■ Objective ■
Swap "Ukraine" for "Poland" in the material, starting at the line containing "You are a computer-use agent. This" and running through the line containing "point(281,65)", with both lines included. Write out only those lines, leaving everything else unchanged.

--- Start of Data entries ---

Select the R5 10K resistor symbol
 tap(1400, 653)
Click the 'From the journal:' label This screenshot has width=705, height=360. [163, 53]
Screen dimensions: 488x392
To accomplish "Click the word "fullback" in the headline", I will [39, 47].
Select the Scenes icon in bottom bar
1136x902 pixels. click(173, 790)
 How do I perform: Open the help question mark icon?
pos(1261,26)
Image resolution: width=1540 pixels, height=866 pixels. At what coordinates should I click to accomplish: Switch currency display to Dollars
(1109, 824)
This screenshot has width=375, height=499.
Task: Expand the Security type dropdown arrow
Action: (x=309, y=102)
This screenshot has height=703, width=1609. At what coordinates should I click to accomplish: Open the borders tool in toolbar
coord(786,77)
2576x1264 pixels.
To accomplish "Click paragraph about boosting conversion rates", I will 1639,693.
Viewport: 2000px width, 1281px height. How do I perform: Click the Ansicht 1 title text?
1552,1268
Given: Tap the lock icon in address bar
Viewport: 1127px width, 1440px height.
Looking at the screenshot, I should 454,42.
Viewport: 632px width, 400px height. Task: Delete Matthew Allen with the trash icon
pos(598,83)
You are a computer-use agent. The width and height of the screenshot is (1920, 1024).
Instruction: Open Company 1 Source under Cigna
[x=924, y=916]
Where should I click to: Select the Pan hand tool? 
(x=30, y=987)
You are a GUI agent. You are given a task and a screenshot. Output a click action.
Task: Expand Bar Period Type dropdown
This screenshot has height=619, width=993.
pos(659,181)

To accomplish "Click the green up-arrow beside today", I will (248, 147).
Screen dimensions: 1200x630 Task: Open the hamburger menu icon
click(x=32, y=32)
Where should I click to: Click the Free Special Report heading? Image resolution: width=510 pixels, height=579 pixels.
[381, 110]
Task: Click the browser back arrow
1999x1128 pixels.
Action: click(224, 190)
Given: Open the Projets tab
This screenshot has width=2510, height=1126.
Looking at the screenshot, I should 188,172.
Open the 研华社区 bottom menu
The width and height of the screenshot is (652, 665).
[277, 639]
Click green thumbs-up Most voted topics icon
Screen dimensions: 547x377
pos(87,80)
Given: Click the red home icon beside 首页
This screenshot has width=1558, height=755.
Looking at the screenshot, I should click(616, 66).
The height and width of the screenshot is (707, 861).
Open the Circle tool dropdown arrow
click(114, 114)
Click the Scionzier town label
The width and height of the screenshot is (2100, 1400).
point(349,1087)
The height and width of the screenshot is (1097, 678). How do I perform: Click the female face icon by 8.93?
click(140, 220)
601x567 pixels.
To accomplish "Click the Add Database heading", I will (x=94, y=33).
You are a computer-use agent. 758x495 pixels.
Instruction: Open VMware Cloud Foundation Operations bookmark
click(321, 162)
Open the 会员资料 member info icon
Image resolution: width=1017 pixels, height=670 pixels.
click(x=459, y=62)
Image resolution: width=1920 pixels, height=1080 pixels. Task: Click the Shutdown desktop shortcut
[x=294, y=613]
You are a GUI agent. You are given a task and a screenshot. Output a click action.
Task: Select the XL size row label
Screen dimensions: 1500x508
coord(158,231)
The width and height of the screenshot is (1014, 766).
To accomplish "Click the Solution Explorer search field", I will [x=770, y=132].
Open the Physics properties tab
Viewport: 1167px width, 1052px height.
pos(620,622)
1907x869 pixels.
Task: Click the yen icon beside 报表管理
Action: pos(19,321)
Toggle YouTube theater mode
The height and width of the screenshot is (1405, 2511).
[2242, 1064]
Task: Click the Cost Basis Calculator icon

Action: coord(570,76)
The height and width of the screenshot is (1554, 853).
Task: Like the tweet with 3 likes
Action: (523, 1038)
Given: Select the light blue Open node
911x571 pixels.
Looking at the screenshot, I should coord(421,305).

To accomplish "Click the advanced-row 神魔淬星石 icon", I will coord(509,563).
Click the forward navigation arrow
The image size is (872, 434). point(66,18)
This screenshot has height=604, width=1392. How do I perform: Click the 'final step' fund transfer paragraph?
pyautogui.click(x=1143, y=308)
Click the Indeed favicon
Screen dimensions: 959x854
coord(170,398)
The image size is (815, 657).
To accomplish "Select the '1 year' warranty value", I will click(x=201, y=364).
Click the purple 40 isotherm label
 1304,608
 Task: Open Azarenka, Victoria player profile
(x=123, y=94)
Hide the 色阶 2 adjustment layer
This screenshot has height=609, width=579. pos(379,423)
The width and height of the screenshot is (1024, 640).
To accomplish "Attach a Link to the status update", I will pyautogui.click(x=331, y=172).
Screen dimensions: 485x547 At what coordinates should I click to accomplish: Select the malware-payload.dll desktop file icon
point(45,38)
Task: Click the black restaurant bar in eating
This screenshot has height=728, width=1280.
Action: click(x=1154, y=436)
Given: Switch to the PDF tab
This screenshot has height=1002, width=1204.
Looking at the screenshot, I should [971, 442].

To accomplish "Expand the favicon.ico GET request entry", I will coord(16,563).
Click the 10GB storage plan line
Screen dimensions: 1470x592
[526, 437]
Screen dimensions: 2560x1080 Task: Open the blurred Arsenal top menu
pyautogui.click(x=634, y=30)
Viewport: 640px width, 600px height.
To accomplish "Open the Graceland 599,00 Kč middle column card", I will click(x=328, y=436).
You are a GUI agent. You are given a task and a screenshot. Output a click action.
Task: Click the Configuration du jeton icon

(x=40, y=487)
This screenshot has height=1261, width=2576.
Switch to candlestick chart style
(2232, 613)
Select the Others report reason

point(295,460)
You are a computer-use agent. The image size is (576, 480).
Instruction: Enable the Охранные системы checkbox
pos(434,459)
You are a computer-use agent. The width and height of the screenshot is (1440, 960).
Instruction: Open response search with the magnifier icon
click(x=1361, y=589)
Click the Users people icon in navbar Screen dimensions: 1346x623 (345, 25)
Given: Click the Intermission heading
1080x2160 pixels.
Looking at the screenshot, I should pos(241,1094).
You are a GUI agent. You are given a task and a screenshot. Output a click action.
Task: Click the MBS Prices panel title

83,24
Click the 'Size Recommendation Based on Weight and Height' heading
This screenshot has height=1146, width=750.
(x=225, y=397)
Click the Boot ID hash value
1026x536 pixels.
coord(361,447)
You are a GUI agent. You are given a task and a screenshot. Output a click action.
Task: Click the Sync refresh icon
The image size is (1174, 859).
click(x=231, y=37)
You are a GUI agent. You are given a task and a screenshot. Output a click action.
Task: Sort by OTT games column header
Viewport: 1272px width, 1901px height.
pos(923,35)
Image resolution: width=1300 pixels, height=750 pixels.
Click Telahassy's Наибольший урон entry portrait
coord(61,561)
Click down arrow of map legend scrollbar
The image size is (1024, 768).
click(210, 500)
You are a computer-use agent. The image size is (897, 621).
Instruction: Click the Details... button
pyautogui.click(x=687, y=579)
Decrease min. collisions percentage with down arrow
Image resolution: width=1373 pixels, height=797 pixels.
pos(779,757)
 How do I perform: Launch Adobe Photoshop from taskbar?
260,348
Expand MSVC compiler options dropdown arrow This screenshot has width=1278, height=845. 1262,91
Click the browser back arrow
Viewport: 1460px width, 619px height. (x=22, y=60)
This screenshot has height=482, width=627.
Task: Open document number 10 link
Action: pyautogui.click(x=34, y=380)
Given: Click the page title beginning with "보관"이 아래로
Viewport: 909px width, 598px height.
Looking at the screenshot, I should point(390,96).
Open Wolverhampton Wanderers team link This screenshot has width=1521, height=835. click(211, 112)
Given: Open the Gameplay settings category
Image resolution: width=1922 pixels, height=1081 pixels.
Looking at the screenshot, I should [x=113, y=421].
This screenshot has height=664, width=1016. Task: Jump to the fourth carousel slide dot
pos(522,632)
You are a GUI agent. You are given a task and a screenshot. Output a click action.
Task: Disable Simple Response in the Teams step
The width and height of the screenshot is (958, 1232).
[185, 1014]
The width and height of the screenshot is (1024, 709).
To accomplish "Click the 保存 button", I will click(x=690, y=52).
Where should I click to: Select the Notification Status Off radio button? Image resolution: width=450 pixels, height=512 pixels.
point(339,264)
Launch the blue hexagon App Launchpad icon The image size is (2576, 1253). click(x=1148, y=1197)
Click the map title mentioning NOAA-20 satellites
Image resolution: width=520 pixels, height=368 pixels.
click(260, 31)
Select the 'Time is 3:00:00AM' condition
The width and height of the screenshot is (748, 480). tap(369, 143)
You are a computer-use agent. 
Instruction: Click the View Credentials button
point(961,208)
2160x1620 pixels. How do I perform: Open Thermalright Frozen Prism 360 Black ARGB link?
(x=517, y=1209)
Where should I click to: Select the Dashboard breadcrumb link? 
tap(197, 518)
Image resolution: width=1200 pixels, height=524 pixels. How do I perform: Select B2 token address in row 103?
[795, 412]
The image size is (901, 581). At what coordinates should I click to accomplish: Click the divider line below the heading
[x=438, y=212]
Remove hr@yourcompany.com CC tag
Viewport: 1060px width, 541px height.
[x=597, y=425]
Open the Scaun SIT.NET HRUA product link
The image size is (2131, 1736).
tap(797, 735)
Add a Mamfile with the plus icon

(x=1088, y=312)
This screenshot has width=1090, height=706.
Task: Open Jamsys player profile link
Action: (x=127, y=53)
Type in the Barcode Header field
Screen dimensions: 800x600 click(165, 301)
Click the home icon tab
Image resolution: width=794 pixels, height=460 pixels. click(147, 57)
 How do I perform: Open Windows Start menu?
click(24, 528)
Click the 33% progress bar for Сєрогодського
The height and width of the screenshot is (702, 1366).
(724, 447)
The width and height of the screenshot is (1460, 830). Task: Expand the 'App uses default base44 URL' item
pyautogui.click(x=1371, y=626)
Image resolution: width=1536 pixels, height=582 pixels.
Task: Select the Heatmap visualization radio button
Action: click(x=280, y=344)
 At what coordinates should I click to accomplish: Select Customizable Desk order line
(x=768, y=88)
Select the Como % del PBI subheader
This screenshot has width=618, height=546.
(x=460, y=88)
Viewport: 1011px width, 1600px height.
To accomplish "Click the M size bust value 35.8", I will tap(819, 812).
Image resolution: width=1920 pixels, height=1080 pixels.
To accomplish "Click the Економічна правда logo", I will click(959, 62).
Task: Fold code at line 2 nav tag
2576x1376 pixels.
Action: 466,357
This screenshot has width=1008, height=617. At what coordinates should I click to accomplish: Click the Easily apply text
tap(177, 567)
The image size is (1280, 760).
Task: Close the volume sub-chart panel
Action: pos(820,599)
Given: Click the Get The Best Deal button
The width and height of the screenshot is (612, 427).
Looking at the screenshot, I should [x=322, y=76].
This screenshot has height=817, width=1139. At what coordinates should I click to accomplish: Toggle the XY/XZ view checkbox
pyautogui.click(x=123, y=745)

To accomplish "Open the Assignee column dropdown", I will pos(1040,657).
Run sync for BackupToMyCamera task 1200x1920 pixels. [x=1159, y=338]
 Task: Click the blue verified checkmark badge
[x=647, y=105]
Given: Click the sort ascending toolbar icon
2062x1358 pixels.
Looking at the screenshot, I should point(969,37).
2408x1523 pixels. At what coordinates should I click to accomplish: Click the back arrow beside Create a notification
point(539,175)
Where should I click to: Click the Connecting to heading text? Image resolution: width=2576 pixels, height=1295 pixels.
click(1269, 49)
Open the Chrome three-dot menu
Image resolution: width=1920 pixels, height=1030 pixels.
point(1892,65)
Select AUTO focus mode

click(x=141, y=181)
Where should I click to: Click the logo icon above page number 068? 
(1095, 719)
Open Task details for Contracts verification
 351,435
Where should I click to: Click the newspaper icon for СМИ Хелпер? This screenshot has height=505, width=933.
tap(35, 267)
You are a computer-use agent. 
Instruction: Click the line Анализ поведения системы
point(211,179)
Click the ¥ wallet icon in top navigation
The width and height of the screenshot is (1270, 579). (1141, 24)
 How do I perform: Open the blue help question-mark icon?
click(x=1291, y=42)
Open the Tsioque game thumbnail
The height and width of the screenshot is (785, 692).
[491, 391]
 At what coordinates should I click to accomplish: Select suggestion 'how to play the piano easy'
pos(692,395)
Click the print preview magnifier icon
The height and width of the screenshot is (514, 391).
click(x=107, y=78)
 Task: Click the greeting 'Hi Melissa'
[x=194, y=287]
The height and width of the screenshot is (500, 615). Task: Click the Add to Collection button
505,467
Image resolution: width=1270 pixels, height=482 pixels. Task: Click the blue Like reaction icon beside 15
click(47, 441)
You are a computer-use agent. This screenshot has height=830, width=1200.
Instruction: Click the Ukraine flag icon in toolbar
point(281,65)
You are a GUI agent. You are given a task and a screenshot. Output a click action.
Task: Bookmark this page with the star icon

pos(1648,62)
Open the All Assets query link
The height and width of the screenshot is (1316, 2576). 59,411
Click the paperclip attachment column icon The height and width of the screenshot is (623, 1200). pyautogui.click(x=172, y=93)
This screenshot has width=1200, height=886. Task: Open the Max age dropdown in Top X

--- End of Data entries ---

■ Final answer ■
You are a computer-use agent. This screenshot has height=830, width=1200.
Instruction: Click the Poland flag icon in toolbar
point(281,65)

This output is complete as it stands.